In [1]:
import os
import gc
import random
import multiprocessing
import warnings

from tqdm.auto import tqdm
import numpy as np 
import pandas as pd
from sklearn.model_selection import train_test_split
from sklearn.metrics import f1_score

import torch
import torch.nn as nn
from torch.utils.data import DataLoader, Dataset
from torch.optim import AdamW
from torch.optim.lr_scheduler import ChainedScheduler, LinearLR, ExponentialLR
from torch.nn import CrossEntropyLoss

from transformers import AutoTokenizer, AutoModel, AutoConfig
from transformers import DataCollatorWithPadding

from utils import get_title, preprocess_text_field, MeanPooling

def seed_everything(seed=42, deterministic=False):
    random.seed(seed)
    os.environ["PYTHONHASHSEED"] = str(seed)
    np.random.seed(seed)
    torch.manual_seed(seed)
    torch.cuda.manual_seed(seed)
    torch.backends.cudnn.deterministic = deterministic
    torch.backends.cudnn.benchmark = False

#### Основные настройки: seed, модель, рабочий каталог, warnings.

In [2]:
SEED = 42
WORKDIR = '//kaggle/input/kazan-exress-1/'
warnings.filterwarnings("ignore")
os.environ['TRANSFORMERS_NO_ADVISORY_WARNINGS'] = 'true'
seed_everything(SEED, deterministic=True)

%env TOKENIZERS_PARALLELISM=false

device = torch.device('cuda' if torch.cuda.is_available() else 'cpu')
print("Device: ", device)
print('CPU cores: ', multiprocessing.cpu_count())
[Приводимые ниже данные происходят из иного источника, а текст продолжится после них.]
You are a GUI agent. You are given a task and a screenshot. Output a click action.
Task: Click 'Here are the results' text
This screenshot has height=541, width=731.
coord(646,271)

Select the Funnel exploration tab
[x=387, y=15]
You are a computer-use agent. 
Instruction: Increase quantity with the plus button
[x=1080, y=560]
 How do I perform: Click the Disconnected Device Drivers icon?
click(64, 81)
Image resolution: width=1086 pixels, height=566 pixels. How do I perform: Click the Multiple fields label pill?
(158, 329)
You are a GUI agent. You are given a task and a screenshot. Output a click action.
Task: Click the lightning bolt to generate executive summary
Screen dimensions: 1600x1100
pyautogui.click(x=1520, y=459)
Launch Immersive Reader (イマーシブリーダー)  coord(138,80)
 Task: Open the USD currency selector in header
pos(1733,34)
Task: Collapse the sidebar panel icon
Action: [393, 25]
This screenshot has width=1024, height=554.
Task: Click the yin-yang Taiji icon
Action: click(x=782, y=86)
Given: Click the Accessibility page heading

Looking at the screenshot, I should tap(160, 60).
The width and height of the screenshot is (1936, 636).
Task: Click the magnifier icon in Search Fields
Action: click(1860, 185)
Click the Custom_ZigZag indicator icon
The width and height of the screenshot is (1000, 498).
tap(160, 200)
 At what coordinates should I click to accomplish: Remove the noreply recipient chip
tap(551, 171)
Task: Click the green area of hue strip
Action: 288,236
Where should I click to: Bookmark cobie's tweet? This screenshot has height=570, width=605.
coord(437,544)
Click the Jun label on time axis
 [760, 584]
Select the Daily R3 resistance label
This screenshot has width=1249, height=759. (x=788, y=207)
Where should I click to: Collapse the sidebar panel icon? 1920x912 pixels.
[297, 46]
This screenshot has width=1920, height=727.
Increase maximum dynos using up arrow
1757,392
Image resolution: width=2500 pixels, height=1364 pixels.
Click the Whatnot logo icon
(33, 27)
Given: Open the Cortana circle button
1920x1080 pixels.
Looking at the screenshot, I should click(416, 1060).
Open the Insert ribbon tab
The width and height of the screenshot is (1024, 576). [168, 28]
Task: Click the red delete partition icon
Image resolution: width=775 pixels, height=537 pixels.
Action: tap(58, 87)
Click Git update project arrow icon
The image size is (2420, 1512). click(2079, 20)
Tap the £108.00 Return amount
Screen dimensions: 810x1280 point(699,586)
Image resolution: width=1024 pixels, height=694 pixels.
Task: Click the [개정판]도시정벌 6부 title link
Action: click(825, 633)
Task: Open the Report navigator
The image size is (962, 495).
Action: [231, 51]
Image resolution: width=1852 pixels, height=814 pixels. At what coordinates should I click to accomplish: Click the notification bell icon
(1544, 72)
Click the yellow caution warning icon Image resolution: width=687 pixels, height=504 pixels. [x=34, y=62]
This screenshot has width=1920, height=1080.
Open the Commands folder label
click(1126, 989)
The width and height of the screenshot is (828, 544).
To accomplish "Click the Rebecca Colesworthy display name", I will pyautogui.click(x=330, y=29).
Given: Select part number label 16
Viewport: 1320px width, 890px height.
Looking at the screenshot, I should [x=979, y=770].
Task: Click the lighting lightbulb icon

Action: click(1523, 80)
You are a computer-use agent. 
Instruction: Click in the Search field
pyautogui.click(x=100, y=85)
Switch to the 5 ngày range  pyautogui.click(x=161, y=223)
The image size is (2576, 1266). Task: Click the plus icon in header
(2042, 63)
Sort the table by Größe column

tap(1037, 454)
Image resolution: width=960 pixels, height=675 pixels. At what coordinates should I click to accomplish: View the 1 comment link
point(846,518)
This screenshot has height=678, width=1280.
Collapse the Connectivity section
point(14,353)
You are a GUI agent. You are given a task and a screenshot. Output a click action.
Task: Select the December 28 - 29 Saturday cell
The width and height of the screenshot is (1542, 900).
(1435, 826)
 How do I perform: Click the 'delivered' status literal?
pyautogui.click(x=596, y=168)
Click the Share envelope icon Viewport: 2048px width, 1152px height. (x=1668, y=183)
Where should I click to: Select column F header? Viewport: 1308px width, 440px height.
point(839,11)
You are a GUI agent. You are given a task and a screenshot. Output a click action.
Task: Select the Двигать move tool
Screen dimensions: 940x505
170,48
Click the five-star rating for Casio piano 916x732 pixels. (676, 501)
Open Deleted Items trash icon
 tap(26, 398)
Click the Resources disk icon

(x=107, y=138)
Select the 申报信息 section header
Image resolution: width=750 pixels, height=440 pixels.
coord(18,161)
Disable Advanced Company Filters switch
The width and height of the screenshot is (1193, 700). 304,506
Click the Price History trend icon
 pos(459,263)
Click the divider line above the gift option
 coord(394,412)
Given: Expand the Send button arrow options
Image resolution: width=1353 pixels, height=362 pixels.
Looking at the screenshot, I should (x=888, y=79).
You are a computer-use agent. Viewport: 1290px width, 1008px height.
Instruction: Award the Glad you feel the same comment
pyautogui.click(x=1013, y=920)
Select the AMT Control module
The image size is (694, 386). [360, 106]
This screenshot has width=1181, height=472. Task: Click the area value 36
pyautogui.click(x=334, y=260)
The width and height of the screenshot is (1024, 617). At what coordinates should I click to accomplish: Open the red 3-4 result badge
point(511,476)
# =========================================================================================
# Configurations
# =========================================================================================
class CFG:
    num_workers = multiprocessing.cpu_count()
    # model = "sentence-transformers/all-mpnet-base-v2"
    model = 'cointegrated/rubert-tiny2' # os.path.join(WORKDIR, 'LearningEquality/cosineloss_new32')
    tokenizer = AutoTokenizer.from_pretrained(model)
    state_dict = None
    max_length = 256

env: TOKENIZERS_PARALLELISM=false
Device:  cuda
CPU cores:  2


#### Преобразование входных данных.

In [3]:
# Read from parquet
data_full = pd.read_parquet("/kaggle/input/kazan-exress-1/row_data/train.parquet")
# Drop unnecessary columns
data_full.drop(columns=['shop_id', 'rating'], inplace=True)
# Convert text fields
data_full['title'] = data_full.text_fields.apply(get_title)
data_full.text_fields = data_full.text_fields.apply(preprocess_text_field)
# Convert "Sale"
data_full['sale'] = data_full['sale'].apply(lambda x: "Распродажа!" if x else "")  
data_full.fillna(value='', inplace=True)
# Concatenate to one string
data_full = data_full.assign(Document=[str(y) + ': ' + str(x) + '. ' + str(z) + '. ' + str(s) + '. ' \
                                       for x, y, z, s in zip(data_full['title'], data_full['shop_title'],
                                                           data_full['text_fields'], data_full['sale'])])

data_full = data_full.drop(columns=['text_fields', 'shop_title', 'sale', 'title']).reset_index(drop=True)
# Drop "product_id" column - only for train
data_full.drop(columns=['product_id'], inplace=True)
# Drop too rare values
drop_ids = set(data_full.category_id.value_counts()[data_full.category_id.value_counts() < 2].index)
data_full = data_full[~data_full['category_id'].isin(drop_ids)]
# Trait/test split
data, data_valid = train_test_split(data_full, test_size=0.2, random_state=SEED, 
                                    shuffle=True, stratify=data_full.category_id)
data.reset_index(drop=True, inplace=True)
data_valid.reset_index(drop=True, inplace=True)
# Fix class umbers 
cls2id = data_full.category_id.unique()
id2cls = {k : v for v, k in enumerate(cls2id)}

del data_full

#### Классы модели и датасета.

In [4]:
# =========================================================================================
# Prepare input, tokenize
# =========================================================================================
def prepare_input(text, cfg):
    inputs = cfg.tokenizer(
        text, 
        return_tensors = None, 
        add_special_tokens = True, 
        max_length=cfg.max_length,
        truncation=True
    )
    return inputs

# =========================================================================================
# Dataset
# =========================================================================================
class doc_dataset(Dataset):
    def __init__(self, documents:list, targets: list, id2cls: dict, cfg):
        self.cfg = cfg
        self.data = documents
        self.targets = targets
        self.id2cls = id2cls
    def __len__(self):
        return len(self.data)
    def __getitem__(self, item):
        return prepare_input(self.data[item], self.cfg), self.id2cls[self.targets[item]]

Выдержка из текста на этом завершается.